Short task 1: In the brms code snippet, what value is assigned to `noboat` for the persons who lacked the "boat" option?
Short task 2: Reproduce the brms code snippet verbatim, starting at the words "Suppose some persons" and stopping after the words "library(brms)".

Reading text:
----

Suppose some persons did not see the "boat" option, then we could "deactivate" it as follows (this requires the latest version of brms as of January 31th 2019):

library(brms)
# choice data in **wide** format
data("Fishing", package = "mlogit")

Fishing$noboat <- 0
# the first 50 persons did not have the "boat" option
Fishing$noboat[1:50] <- -100

bform2 <- bf(
  mode ~ 1,
  nlf(mubeach ~ bprice * price.beach + bcatch * catch.beach),
  nlf(mupier ~ bpier + bprice * price.pier + bcatch * catch.pier),
  nlf(muboat ~ bboat + bprice * price.boat + bcatch * catch.boat + noboat),
  nlf(mucharter ~ bcharter + bprice * price.charter + bcatch * catch.charter),
  bpier + bboat + bcharter + bprice + bcatch ~ 1,
  family = categorical(refcat = NA)
)

nlpars <- c("bpier", "bboat", "bcharter", "bprice", "bcatch")

----

Information supplied:
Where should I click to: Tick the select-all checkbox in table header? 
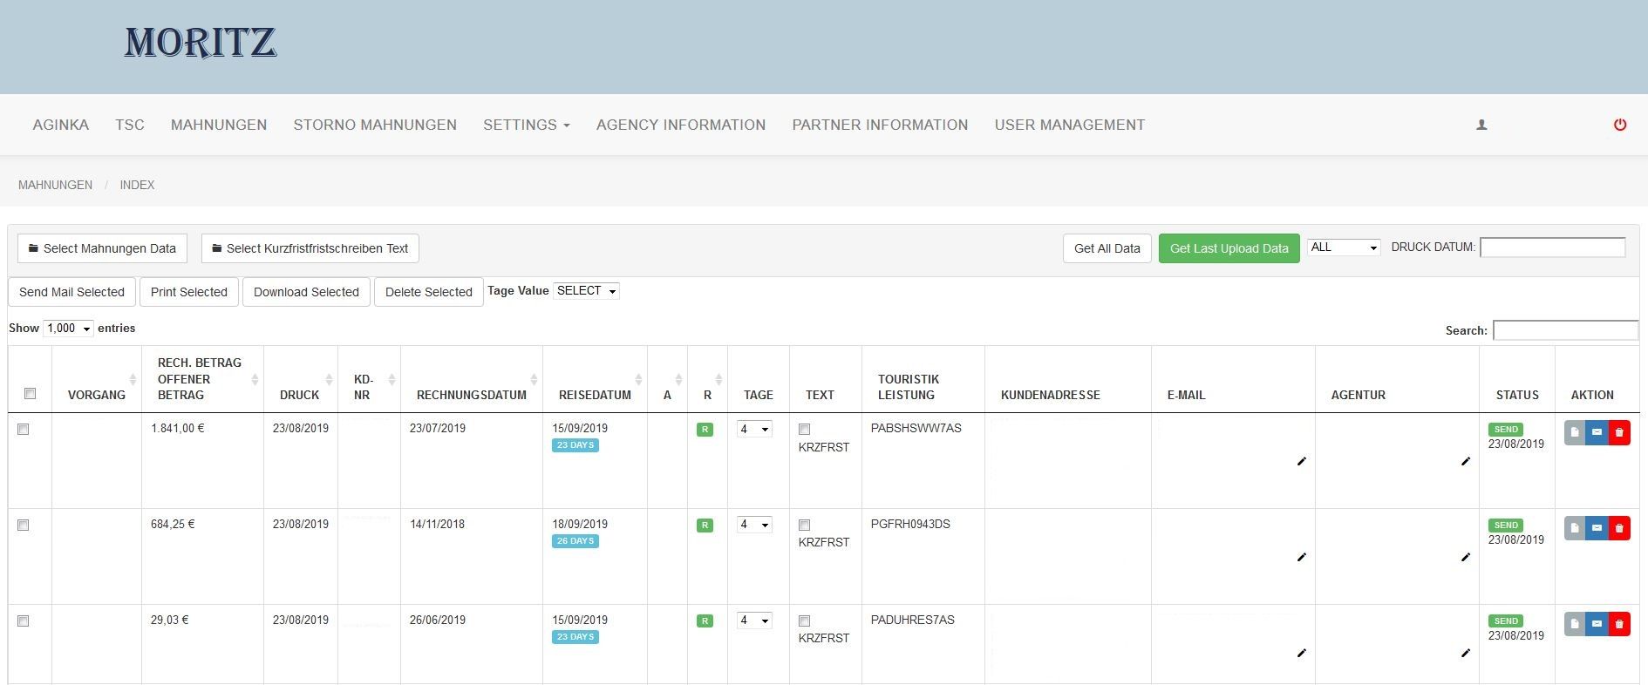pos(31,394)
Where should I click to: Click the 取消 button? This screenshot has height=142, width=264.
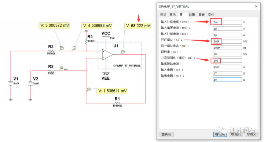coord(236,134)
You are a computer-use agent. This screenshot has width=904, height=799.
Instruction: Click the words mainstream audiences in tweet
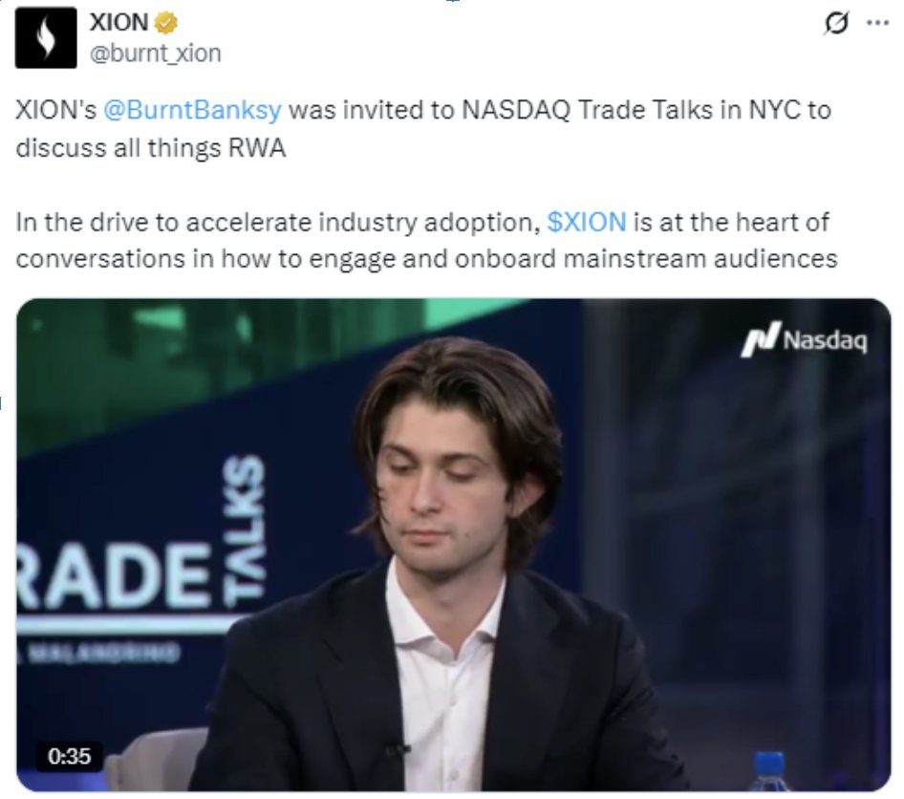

----

Task result 1: -100

Task result 2:
Suppose some persons did not see the "boat" option, then we could "deactivate" it as follows (this requires the latest version of brms as of January 31th 2019):

library(brms)